Bir hikaye anlatacağım sizlere; anlatacaklarım muhtmelen bu spora gönül vermiş birçok dalgıçın ilk anlarıdır…

Büyük bir heyecan vardır üzerinizde; Kayıp Balık Nemo’yu bulmak hayaliniz veya seyretmiş olanlar için Jaws filminden kalan korkunuz ya da hayatınızın bir döneminde yaşadığınız deniz ile ilgili korku ve heyecan… Yani o an sizin için iyi, kötü ve çirkin. Hangisiydiniz bilmem ama sonucunda bir dalgıç olabildiyseniz ne mutlu.

Dalış yapanların büyük bir çoğunluğuna en kötü günlerini sorsanız genelde dalışa başladıkları ilk günleri işaret eder. Hayallerinde dalıp güzellikleri görmek varken bir sürü beceri eğitimi alacakları anlar vardır önlerinde. Dalıcılar dalıp dalıp çıkarken eğitim için zamanlarının gelmesini beklerler. Merak sarmıştır. Ama bekleyecek başka çare yok. Suya ilk inişten önce aldıkları teori eğitimleri akıllarında ve ne yapacağız derdindeler. Korkular artık daha da artmış şekilde beklemedeler. Erkekler bakıyor kenardan “Hıııımmmm bu kadınlar dalıyor ya ben dalamaz isem”… Kadınlar bakıyor kenardan “Ya ben beceremez isem ne olacak kadın işte beceremez derler mi?” diye kenardan… Bu ne erkek ne kadın olmak ile alakalı aslında. Suyu sevmek işin özü. Su ile bütünleşmek… O an gelene kadar geçmişinizde su ile yaşadığınız her şeyi bir kenara bırakın. Sizi su altına alacak eğitmeninize güvenin. Çünkü o an (en azından benim için öyle) o eğitici için en önemli şey bir insan daha kazanmak bu büyülü su altı dünyasına… Ve hoş geldiniz dalış hayatınızın en sıkıcı en yorucu en zahmetli hafta sonuna…

Bırakın her şeyi.

Sudayken kendi kendinize diyorsunuz belki de ben denizi seviyorum bu heyecan bu panik niye diye. Ama belli belirsiz o heyecan ile birlikte hata yapma ve bu hata yüzünden dışarıda sizi bekleyen arkadaşlarınızın ne diyecekleri endişesi. Hepsini bir kenara bırakın. O anın güzelliğini yakalamaya çalışın. Bırakın her şeyi. Suyun altında yaşamaya başladığınız o anların ilerisini düşünün. Özendiğiniz dalıcıların seviyesine gelmeyi hayal edin ve verilen eğitimin sizi ilerilere taşıyacağı adımları atın. Basitçe anlatılanları yapmayı deneyin. Size gösterilenleri tekrarlamayı deneyin. Belki en derin anılarda dudağınıza, burnunuza ve vücudunuza değen suyun farkındalığını yaşayın. Tüm korku ve endişeleri bırakıp teslim olun, o deniz suyunun size açtığı yeni dönemin farkına varın.
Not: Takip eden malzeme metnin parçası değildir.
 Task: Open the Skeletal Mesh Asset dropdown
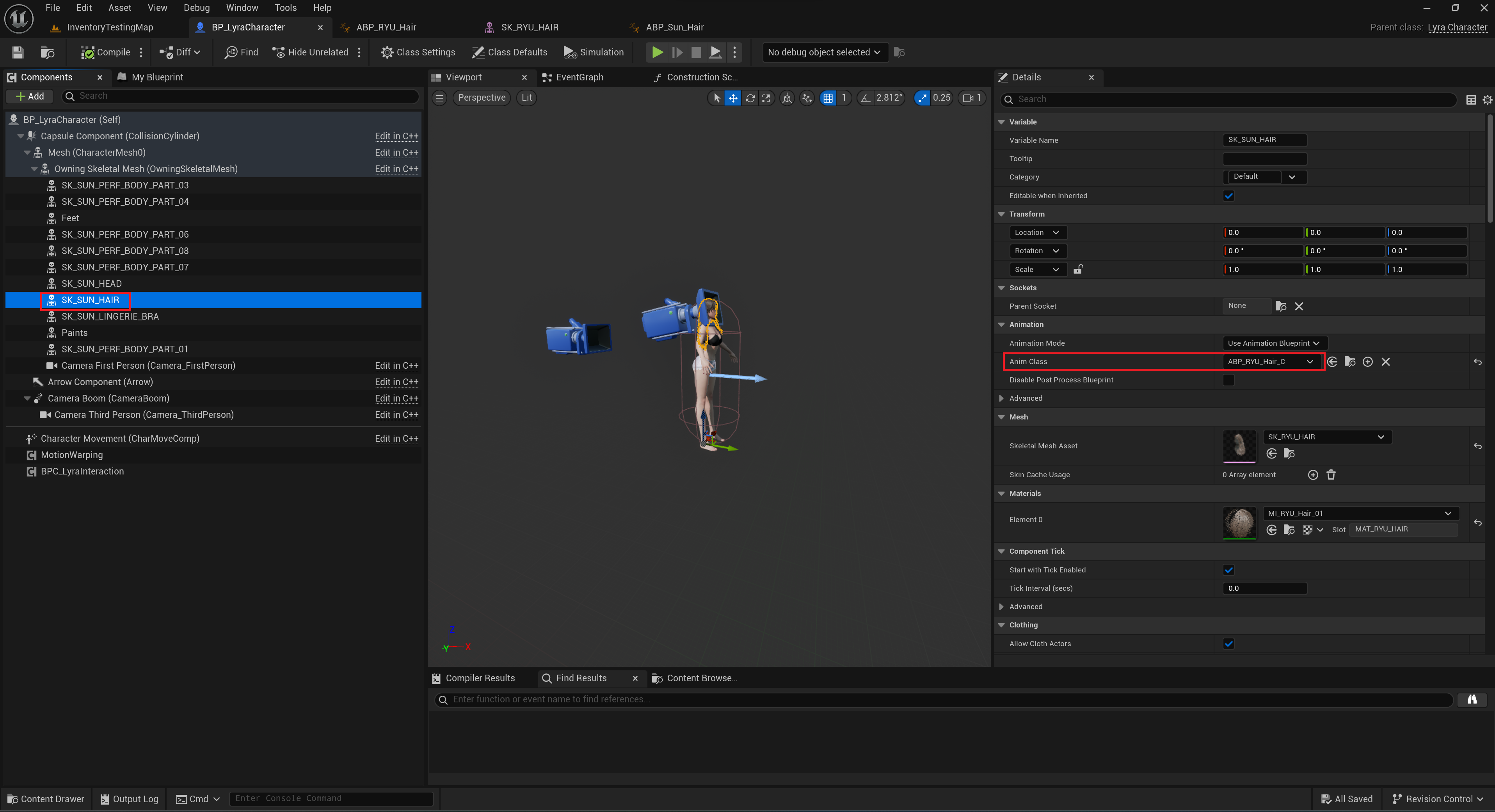1326,437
Eğitim için yapılan beceriler sırasında size anlatılan hikaye ve anıları özümseyin. Maskeye gözlük demenin cezasını doya doya yaşayın çünkü o anılar sizin için unutulmaz birer anı olacak o gün sonrasında.
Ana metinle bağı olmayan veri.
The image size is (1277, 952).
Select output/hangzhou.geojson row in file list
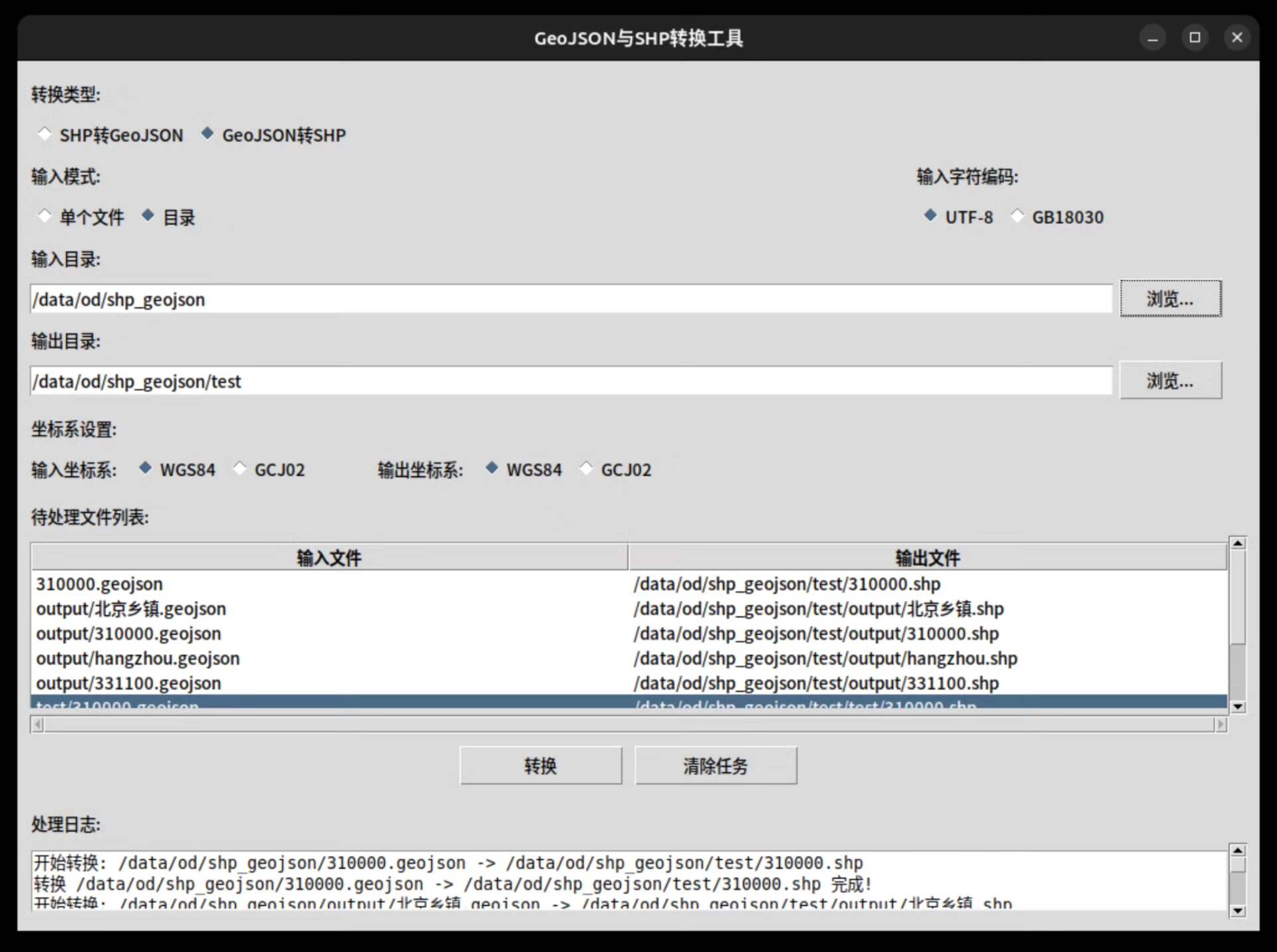click(138, 658)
Sonra siz koşarak geleceksiniz o derinliklere. Bir an önce ilerleyip daha fazlasını umut edeceksiniz. Dalış sayınız arttıkça tecrübeniz ile gelen rahatlığı ve keyfi kendiniz gözlemleyeceksiniz. Su altında gördüklerinizi paylaşmaya başlayacak heyecanla ilk günlerdeki acemiliklerinizle dalga geçeceksiniz. Yeni gelenler ile bunları paylaşırken farklı bir dil oluşacak aranızda. Dalış yapmayan birisi sizleri dinlediğinde ne diyor bunlar diyecek. Ama o sihirli dünyayı görmedikçe anlamayacaklar.